## GIVEN REQUEST A
Echo the passage on Laodicea below word for word, starting at "The Byzantine writers" and ending at "of his reign.".
* begin TEXT SHOWN *
The area often suffered from earthquakes, especially from the great shock that occurred in the reign of Nero (60 AD) in which the town was completely destroyed. But the inhabitants declined imperial assistance to rebuild the city and restored it from their own means. 

The martyrdom of Lulianos and Paphos is believed to have happened here.

The Byzantine writers often mention Laodicea, especially in the time of the Komnenian emperors. In 1119, Emperor John II Komnenos and his chief military commander, John Axouch, captured Laodicea from the Seljuk Turks in the first major military victory of his reign.

It was fortified by the emperor Manuel I Komnenos.  In 1206–1230, it was ruled by Manuel Maurozomes. The city was destroyed during the invasions of the Turks and Mongols.

Christianity at Laodicea

With its large Jewish community, Laodicea very early became a seat of Christianity and a bishopric. The Epistle to the Colossians mentions Laodicea as one of the communities of concern for Paul the Apostle. It sends greetings from a certain Epaphras from Colossae, who worked hard for the Christians of the three Phrygian cities of Colossae, Laodicea and Hierapolis. Asking for greetings to be sent to the Laodicean Christians, the writer requests that his letter be read publicly at Laodicea (Colossians 4:16) and that another letter addressed to the Laodiceans (see Epistle to the Laodiceans) be given a public reading at Colossae. Some Greek manuscripts of the First Epistle to Timothy end with the words: "Written at Laodicea, metropolis of Phrygia Pacatiana". Laodicea is also one of the seven churches of Asia mentioned in the Book of Revelation.

The first three bishops attributed to the see of Laodicea are very uncertain, their names recalling people mentioned in the New Testament: Archippus (); Nymphas, already indicated as bishop of Laodicea by the Apostolic Constitutions of the last quarter of the 4th century (a man named Nymphas or, according to the best manuscripts, a woman named Nympha is mentioned in ); and Diotrephes (). After these three comes Sagaris, martyr (c. 166). Sisinnius is mentioned in the Acts of the martyr Saint Artemon, a priest of his church. Nunechius assisted at the Council of Nicaea (325). Eugenius, known by an inscription, was probably his successor. The Arian Cecropius was transferred by Constantius to the See of Nicomedia.
* end TEXT SHOWN *
* begin GIVEN DATA *
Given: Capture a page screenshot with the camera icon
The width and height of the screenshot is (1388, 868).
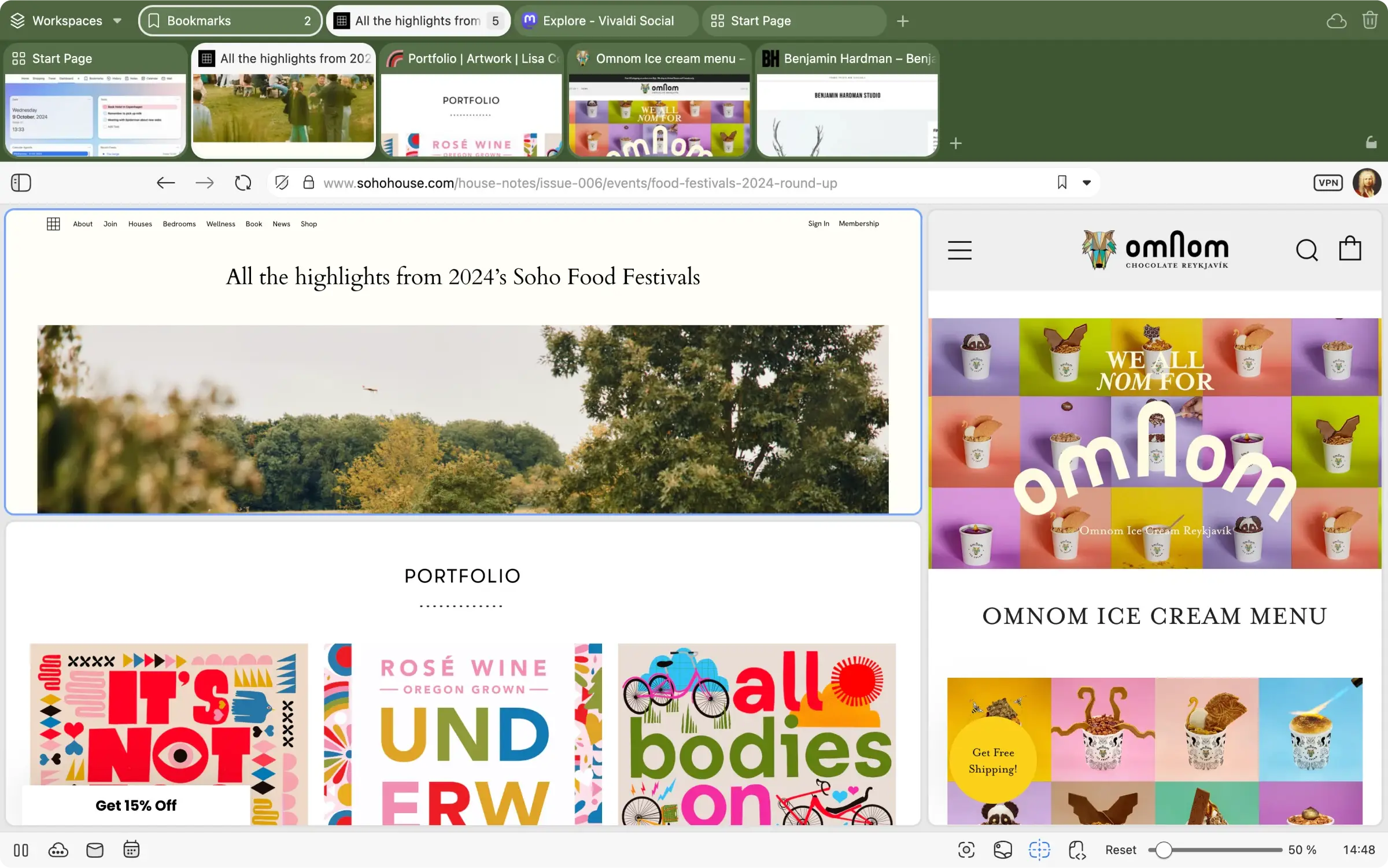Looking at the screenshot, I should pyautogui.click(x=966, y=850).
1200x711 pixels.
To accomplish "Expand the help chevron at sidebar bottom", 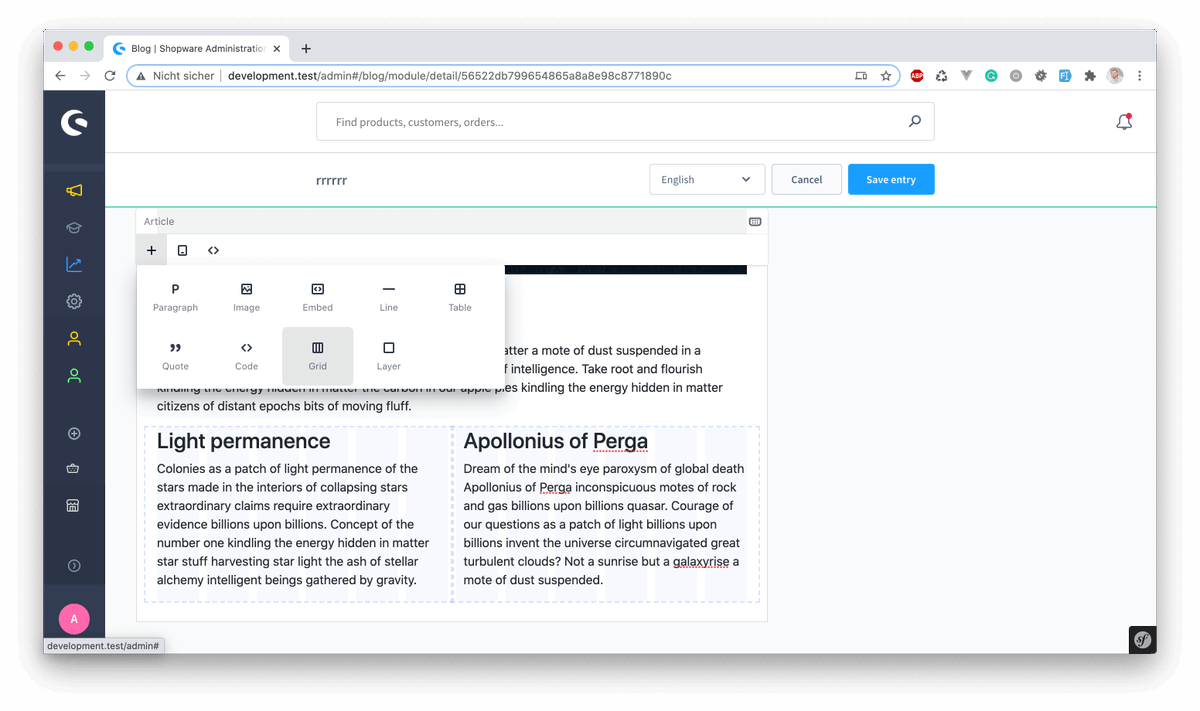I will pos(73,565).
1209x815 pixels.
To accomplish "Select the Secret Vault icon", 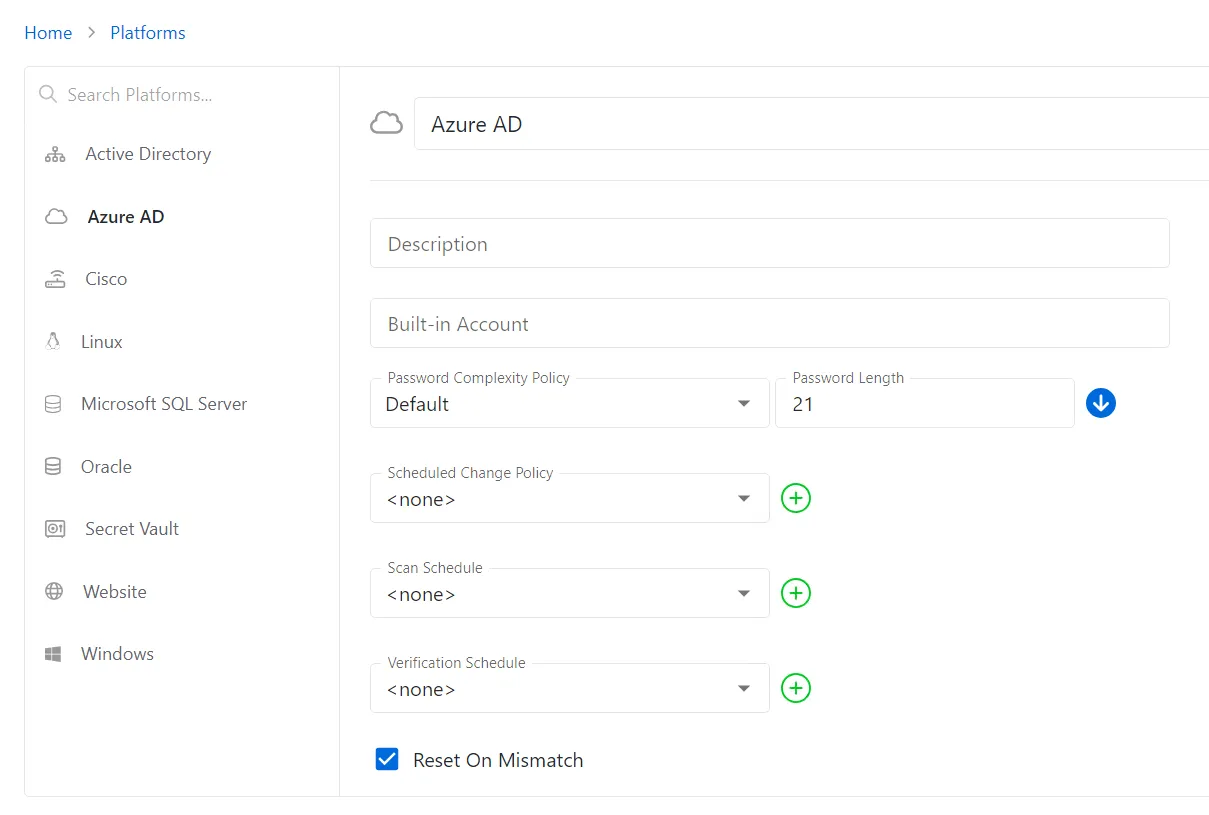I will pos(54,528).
* end GIVEN DATA *
* begin GIVEN DATA *
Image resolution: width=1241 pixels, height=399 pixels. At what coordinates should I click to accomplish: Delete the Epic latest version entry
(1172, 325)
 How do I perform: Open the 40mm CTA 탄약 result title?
* end GIVEN DATA *
* begin GIVEN DATA *
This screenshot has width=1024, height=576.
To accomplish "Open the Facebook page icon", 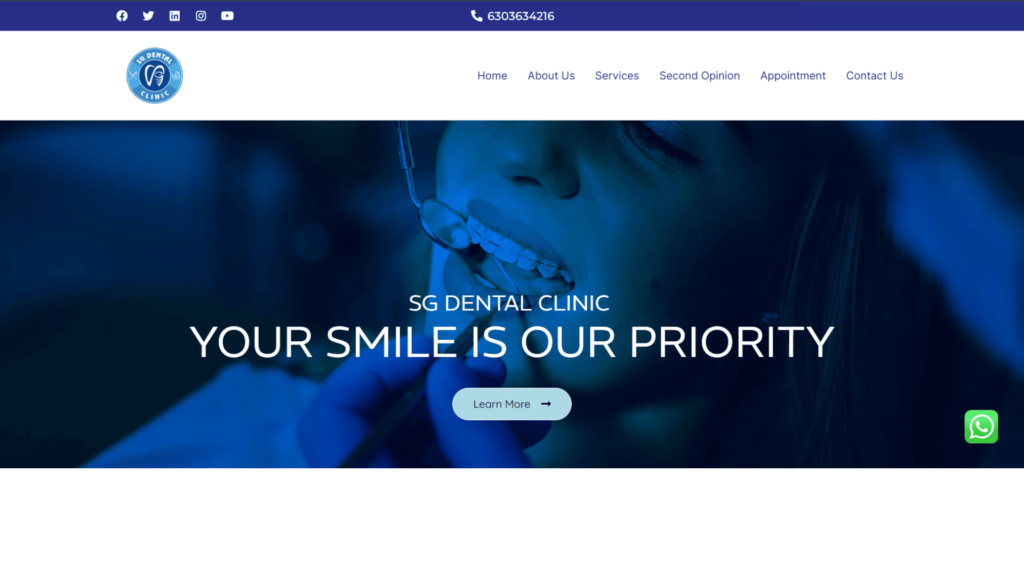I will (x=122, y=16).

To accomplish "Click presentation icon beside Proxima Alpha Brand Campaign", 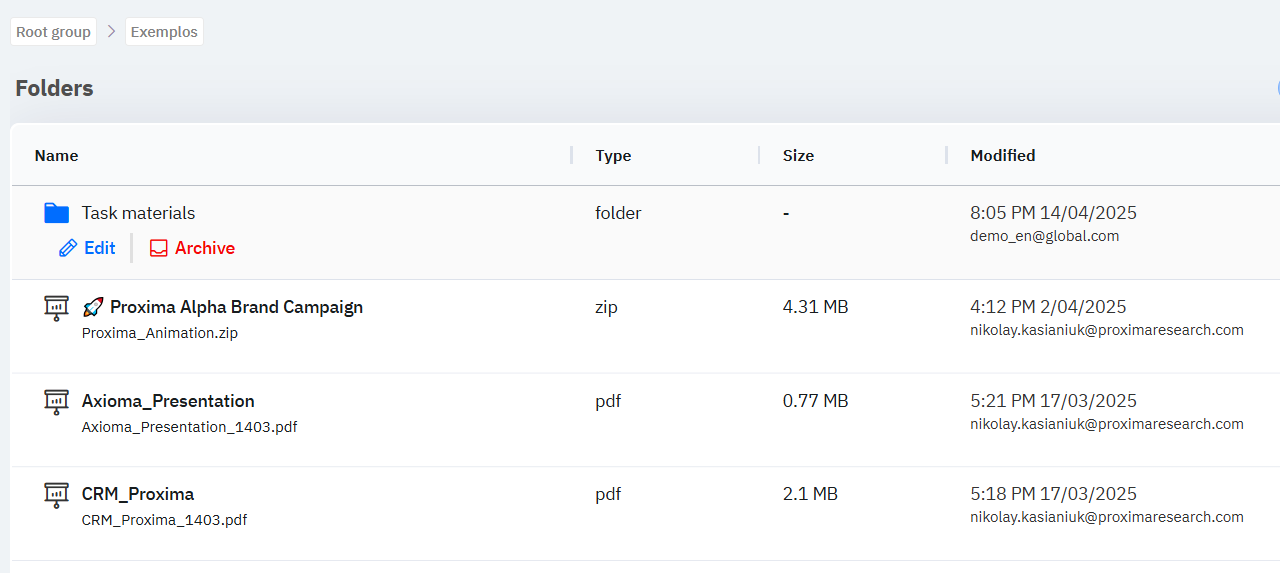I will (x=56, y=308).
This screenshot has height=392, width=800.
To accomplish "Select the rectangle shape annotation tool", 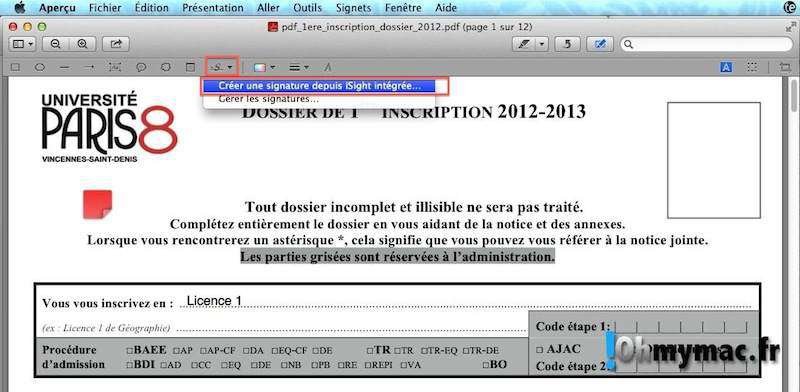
* end GIVEN DATA *
## GIVEN REQUEST B
Duplicate the entry lines above verbatim, starting at the line containing "This screenshot has height=392, width=800." and ending at the line containing "the rectangle shape", and omit the pictures from your copy.

## FULL RESPONSE A
The Byzantine writers often mention Laodicea, especially in the time of the Komnenian emperors. In 1119, Emperor John II Komnenos and his chief military commander, John Axouch, captured Laodicea from the Seljuk Turks in the first major military victory of his reign.

## FULL RESPONSE B
This screenshot has height=392, width=800.
To accomplish "Select the rectangle shape annotation tool", 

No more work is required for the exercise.